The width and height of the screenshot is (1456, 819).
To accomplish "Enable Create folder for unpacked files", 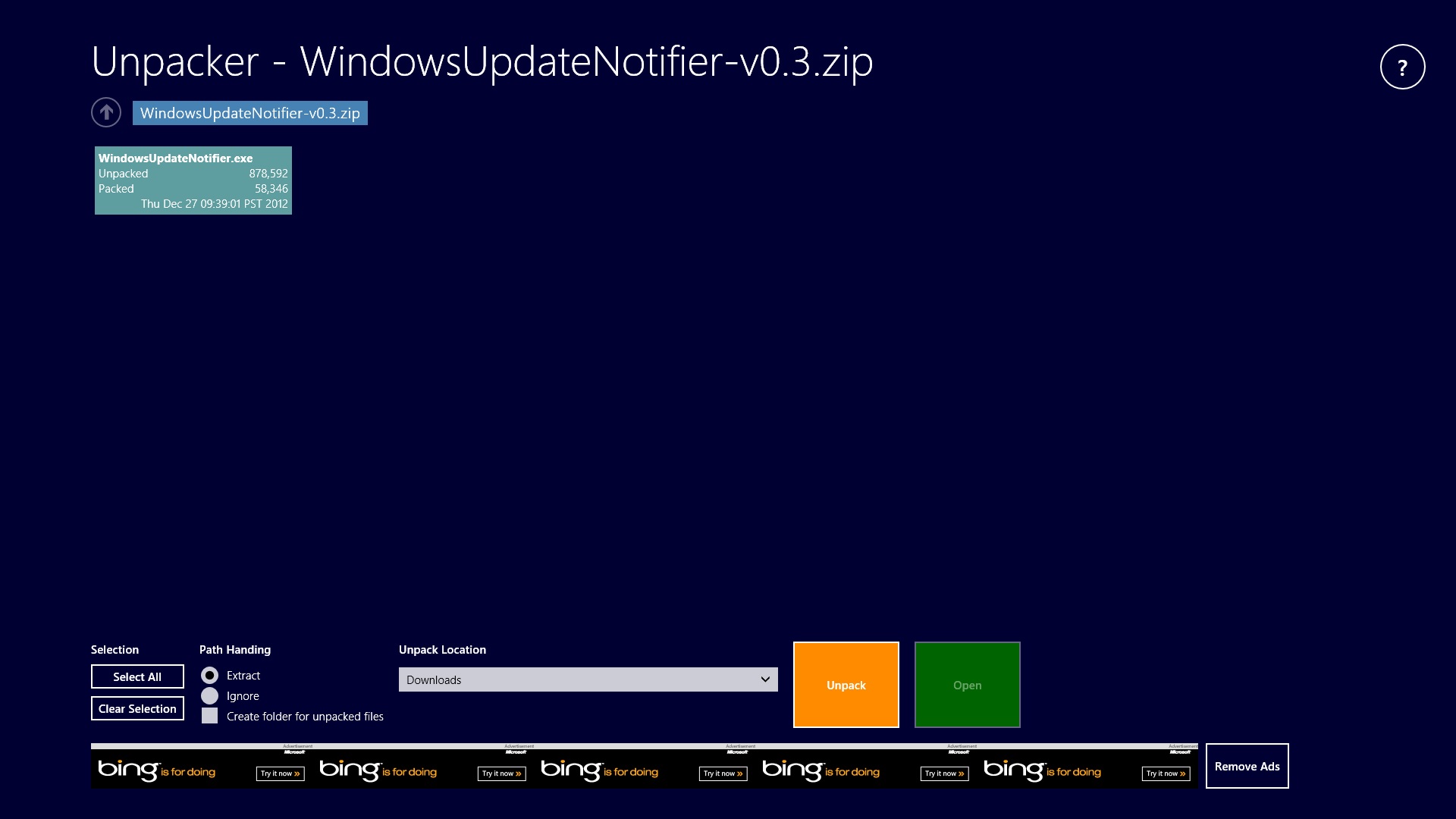I will point(209,715).
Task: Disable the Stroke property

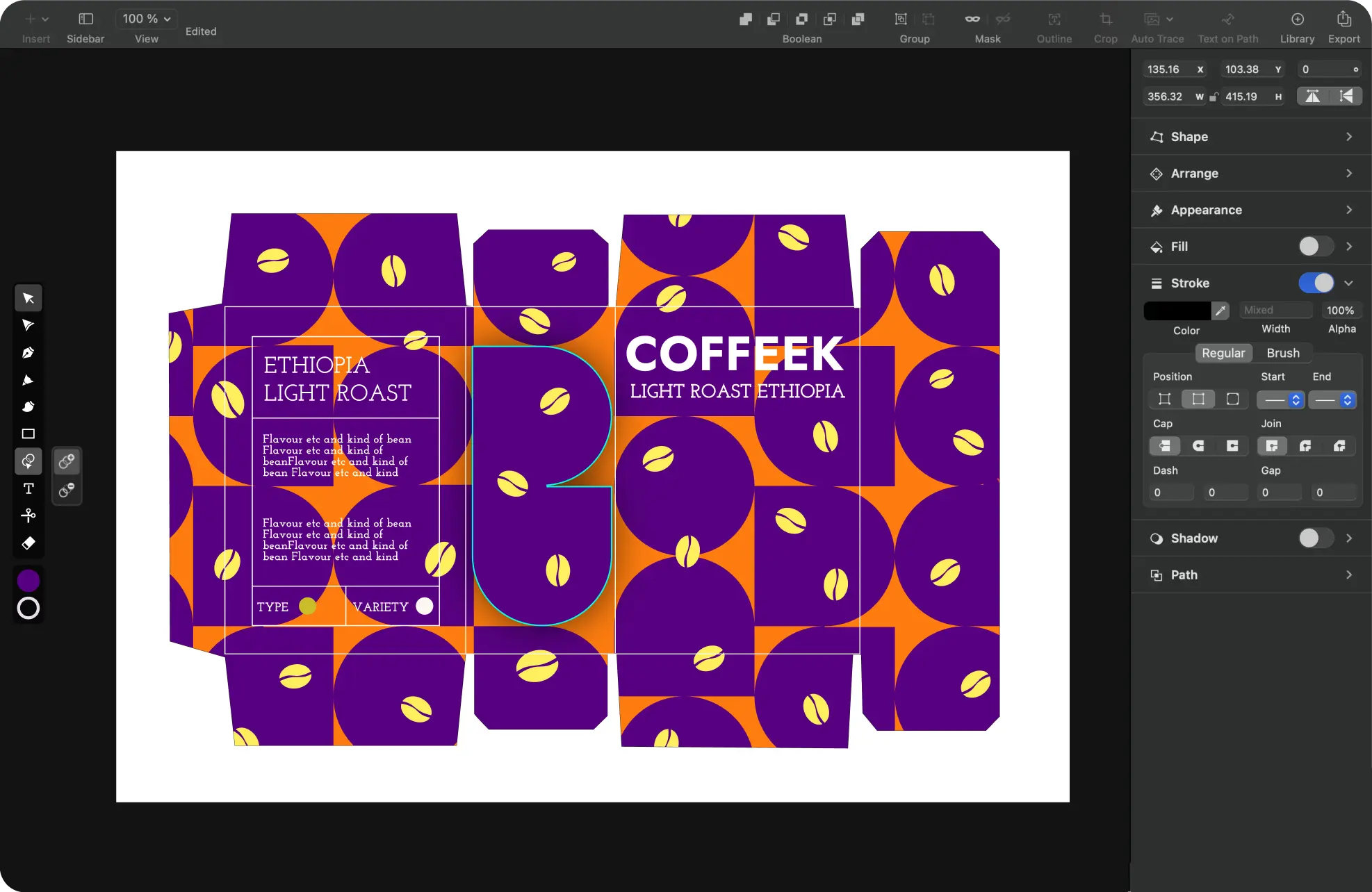Action: [1316, 283]
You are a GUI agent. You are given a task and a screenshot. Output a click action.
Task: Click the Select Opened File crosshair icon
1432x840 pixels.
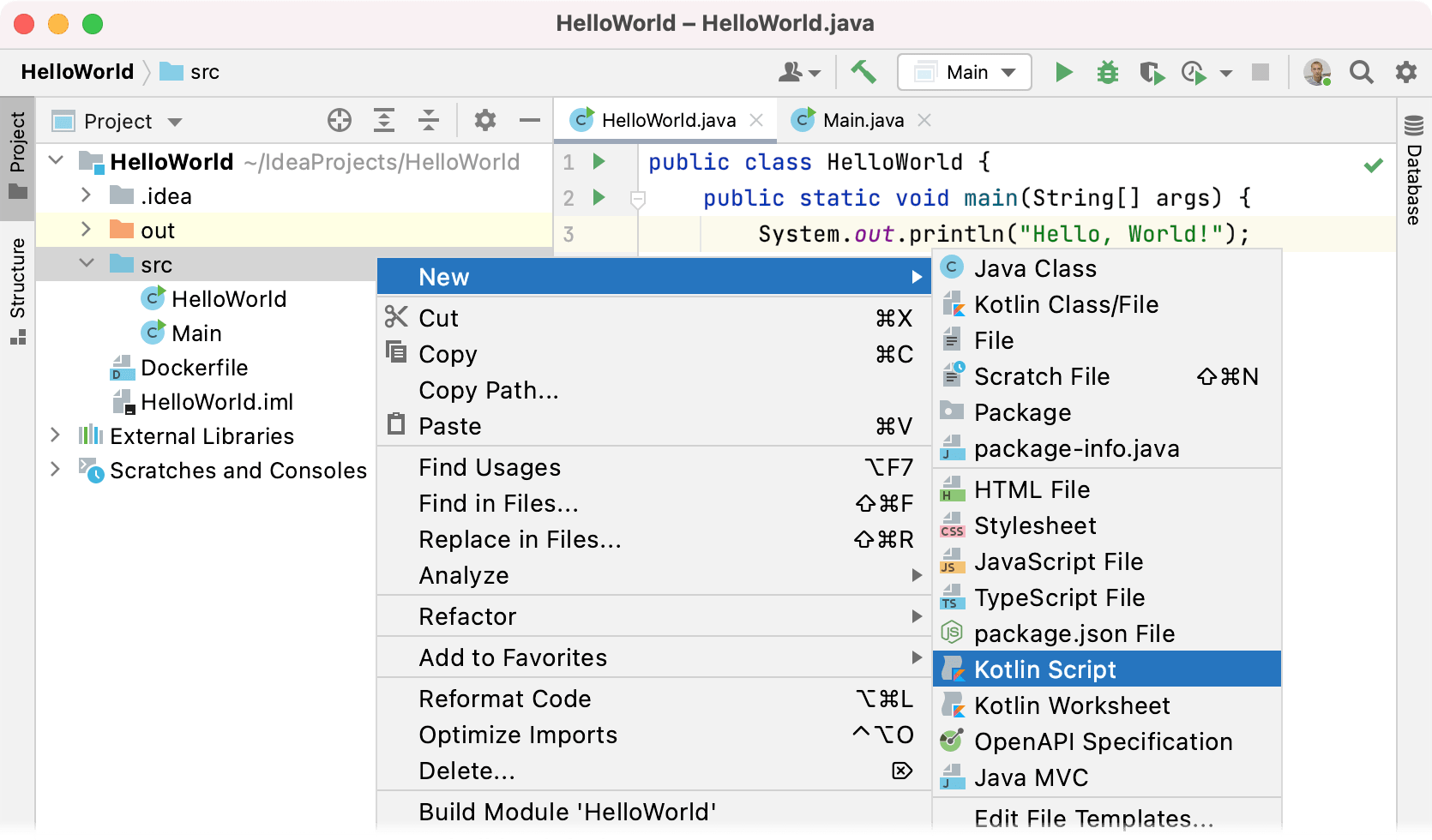(x=340, y=120)
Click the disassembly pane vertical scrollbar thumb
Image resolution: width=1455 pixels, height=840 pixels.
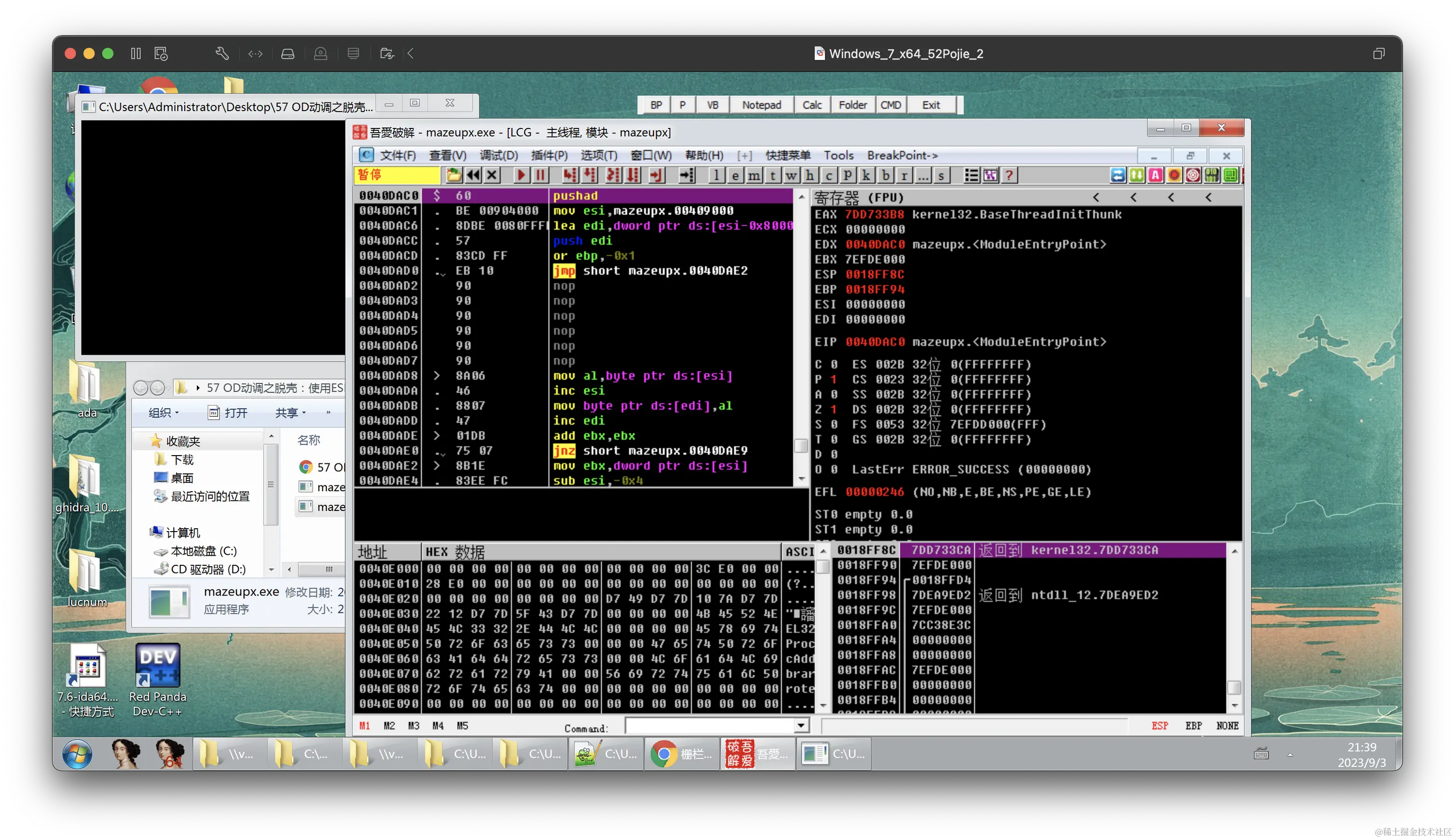click(801, 445)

* * * *

- WORK INSTRUCTIONS
Extract, word for word, every line from the one containing "1432x840 pixels." to the end of the data above, both ends included, and leave out the pictures.

- ANSWER TO THIS EXERCISE
1432x840 pixels.
(x=340, y=120)
Click the disassembly pane vertical scrollbar thumb
Image resolution: width=1455 pixels, height=840 pixels.
click(801, 445)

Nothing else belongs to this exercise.